Document passage:
USDC and DAI for instance very likely see more volume being driven by lending markets (eg: Juno, Dharma, Compound) and exchanging requirements (eg: Uniswap). It will be interesting to see how this evolves over the course of the year.
Much of the market today is dominated by USDT. In volume terms — that figure comes to ~80%. The oddity of an ecosystem that claims to work towards decentralisation relying on a centralised currency with no verifiable audits should not be missed upon us. In order to account for that — I decided to take a look at what a world without USDT would look like in terms of market share. Centralisation (and brand) still plays a role here. USDC managed to have close to half of the entirety of the market’s share with 45%. DAI and Paxos were quite close to one another at ~20%. What did seem odd here was that GUSD, inspite of the brand and incentives that were released earlier in the year had 2% of volume without accounting for USDT, and 0.4% when accounting for it. The power laws at play here are brutal
DAI is the only stable-token that has actually grown in volume over the course of the year if I am to discount USDT. It’s volume has seen a ~300% hike since January 2019. The introduction of multi-collateral DAI will very likely make this number jump further up. Its volume has also begun rivalling certain other centralised offerings such as GUSD. This is likely the earliest indication that a DAO run business, with an ecosystem around it can take on centralised alternatives and beat them in terms of metrics if additional products are built around it.

Short problem a: In the passage on stablecoin volume, swap "lending markets" for "borrowing platforms" and write out the part starting at "USDC and DAI" and ending at "of the year.".

Record list:
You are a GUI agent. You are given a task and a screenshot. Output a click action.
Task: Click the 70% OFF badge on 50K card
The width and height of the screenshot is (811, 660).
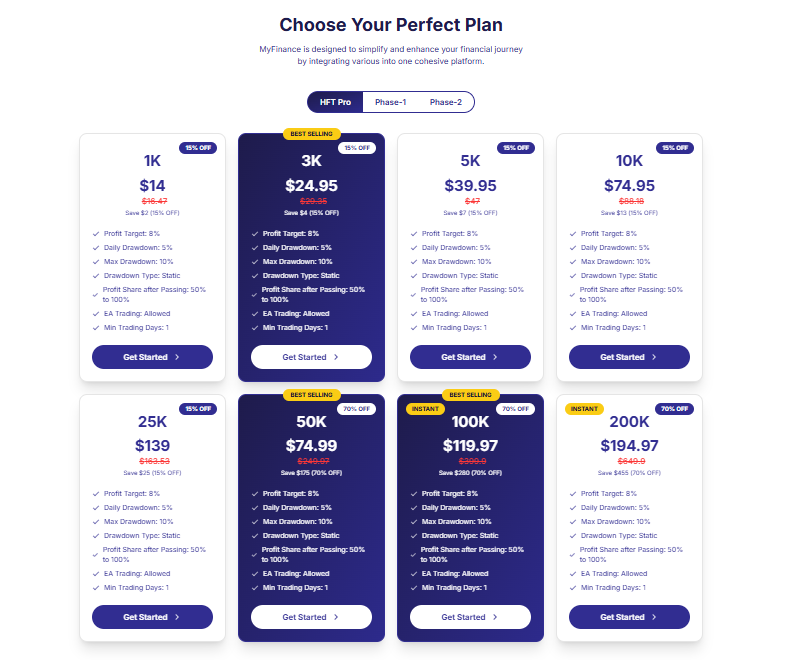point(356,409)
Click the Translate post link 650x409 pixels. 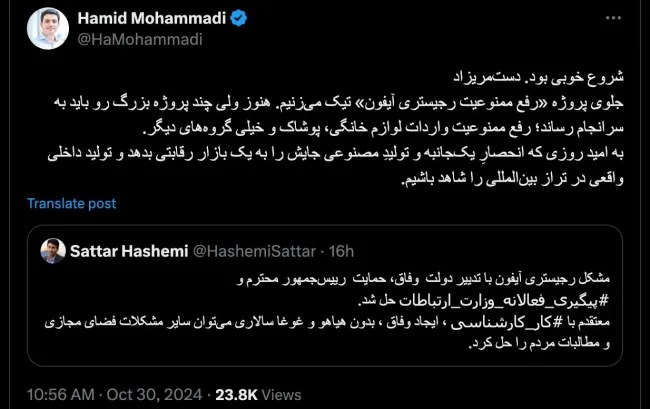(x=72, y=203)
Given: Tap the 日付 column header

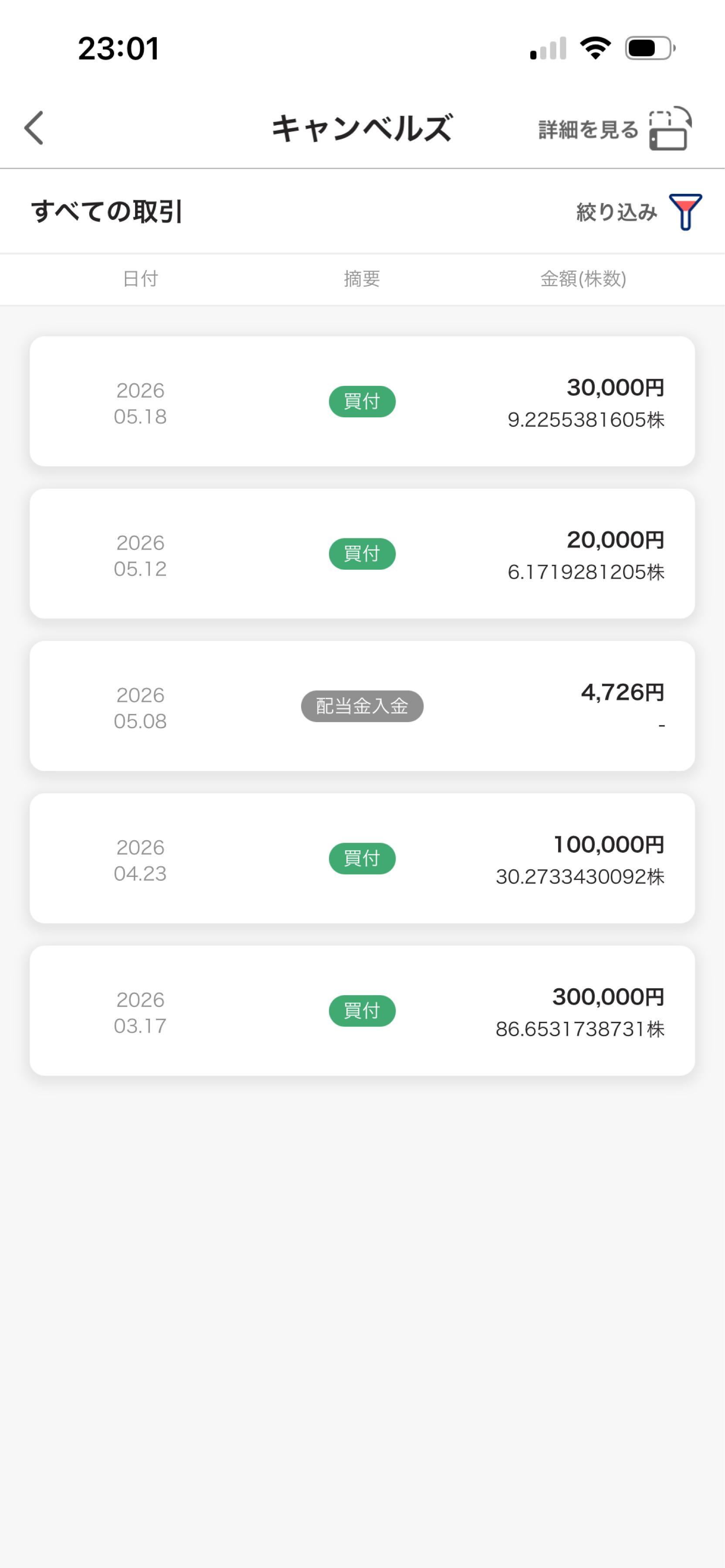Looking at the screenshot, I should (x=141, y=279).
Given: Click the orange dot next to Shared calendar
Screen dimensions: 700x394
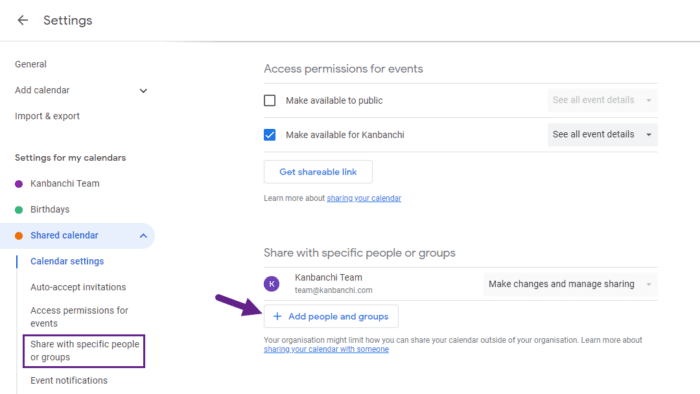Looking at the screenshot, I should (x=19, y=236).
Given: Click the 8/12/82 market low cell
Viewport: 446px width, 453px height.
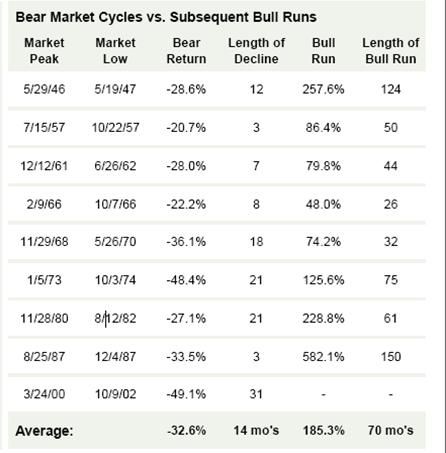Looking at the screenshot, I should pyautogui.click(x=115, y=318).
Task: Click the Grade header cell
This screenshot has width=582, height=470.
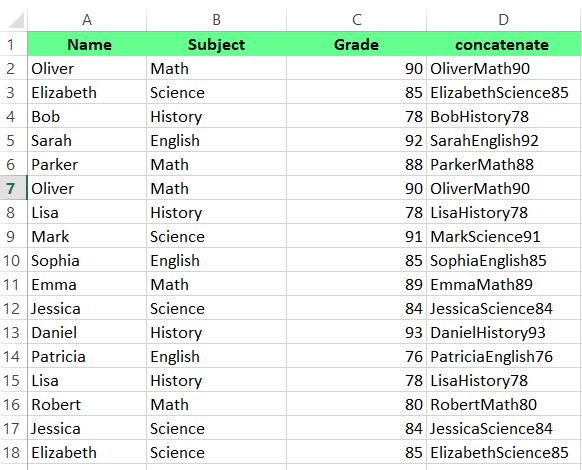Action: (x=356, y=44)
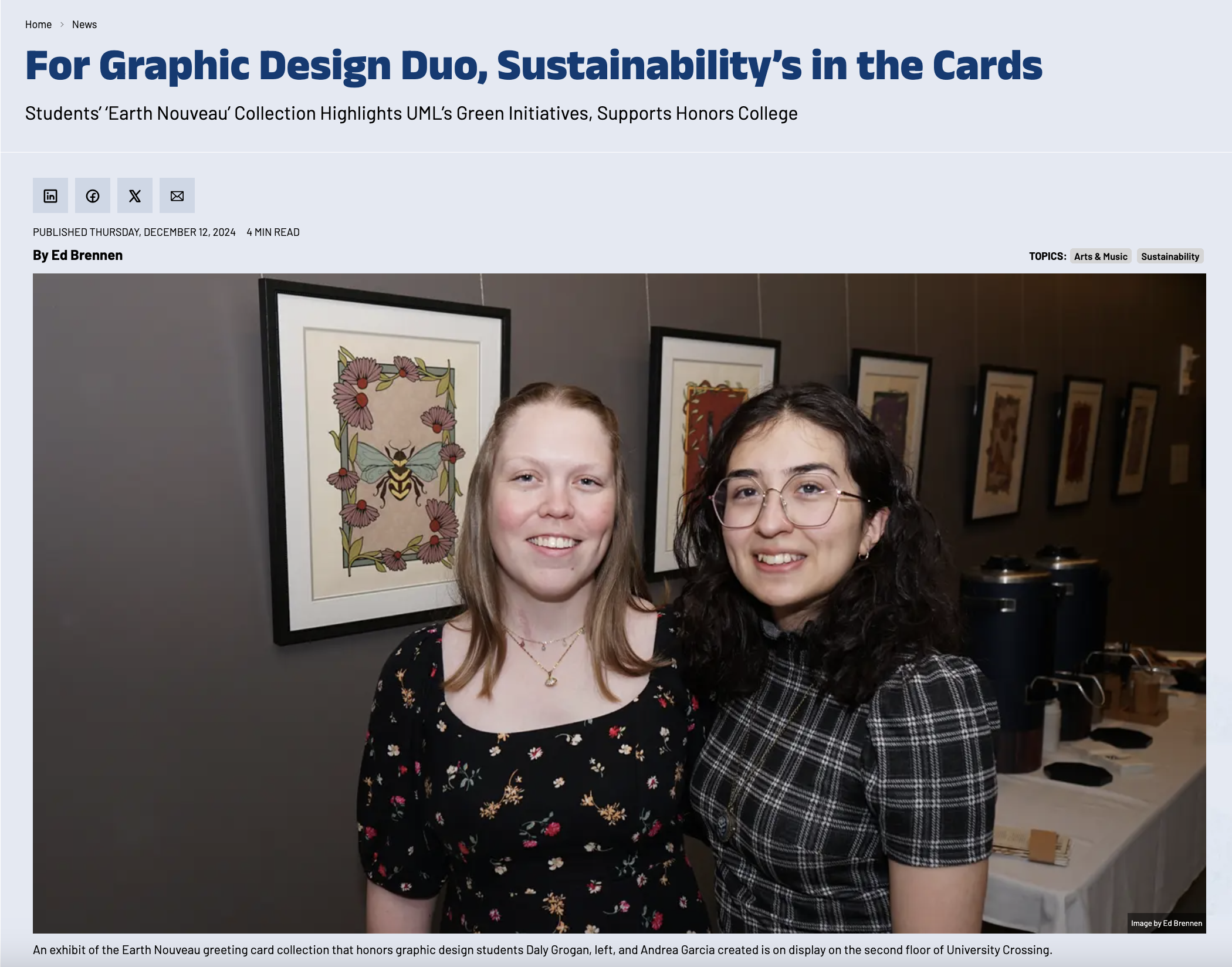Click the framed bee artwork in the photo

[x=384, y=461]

* * *

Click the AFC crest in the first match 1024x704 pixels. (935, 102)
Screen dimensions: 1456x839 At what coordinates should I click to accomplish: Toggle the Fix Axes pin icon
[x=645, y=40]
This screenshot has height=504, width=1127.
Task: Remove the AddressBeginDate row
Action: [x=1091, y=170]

Short problem b: Report each line of the records that contains the string "header", copying every such line in full.

Exercise result a:
USDC and DAI for instance very likely see more volume being driven by borrowing platforms (eg: Juno, Dharma, Compound) and exchanging requirements (eg: Uniswap). It will be interesting to see how this evolves over the course of the year.

Exercise result b:
Given: Tap the 日付 column header
Task: Click the Grade header cell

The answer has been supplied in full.